Intramuscular DAF-2 signaling opposes protein degradation in muscle. Animals were grown to mid-adulthood at 15°C and then shifted to 25°C for an additional 48 h either without or with the protein synthesis inhibitor CHx (400 μg/ml) added 6 h before temperature upshift. (A) Histochemical stain for β-galactosidase activity in muscle (blue). Reporter activity in wild-type animals (top row) remains stable after temperature shift even when treated with CHx. daf-2(m41) animals (second row) show a loss of reporter activity after temperature upshift; this is not prevented by CHx pretreatment.

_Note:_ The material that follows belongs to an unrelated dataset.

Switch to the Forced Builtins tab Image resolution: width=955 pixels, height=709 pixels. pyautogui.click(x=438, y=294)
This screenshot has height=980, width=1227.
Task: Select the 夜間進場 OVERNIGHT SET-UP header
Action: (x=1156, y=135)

The loss of activity in daf-2(m41) animals is rescued by muscle-specific expression of wild-type DAF-2 (Punc-54∷daf-2⁺, third row) or by a gain-of-function mutation pdk-1(mg142) (bottom row). (B) Immunoblot (Zdinak et al, 1997) of 146 kDa myosin-β-galactosidase fusion protein (using monoclonal anti-β-galactosidase antibody) in 30-worm lysates confirms that the loss of staining seen in (A) corresponds to degradation of the reporter protein. (C) Quantitation (NIH Image software) of protein levels in (B) and of β-galactosidase activity by fluorimetric assay (Zdinak et al, 1997) of 10-worm lysates (means±s.d. of three independent determinations) confirms that protein degradation (squares) and loss of activity (circles) proceed at similar rates in daf-2 animals (red) whereas no degradation occurs in wild-type (black) or daf-2; pdk-1 (gf) animals (green).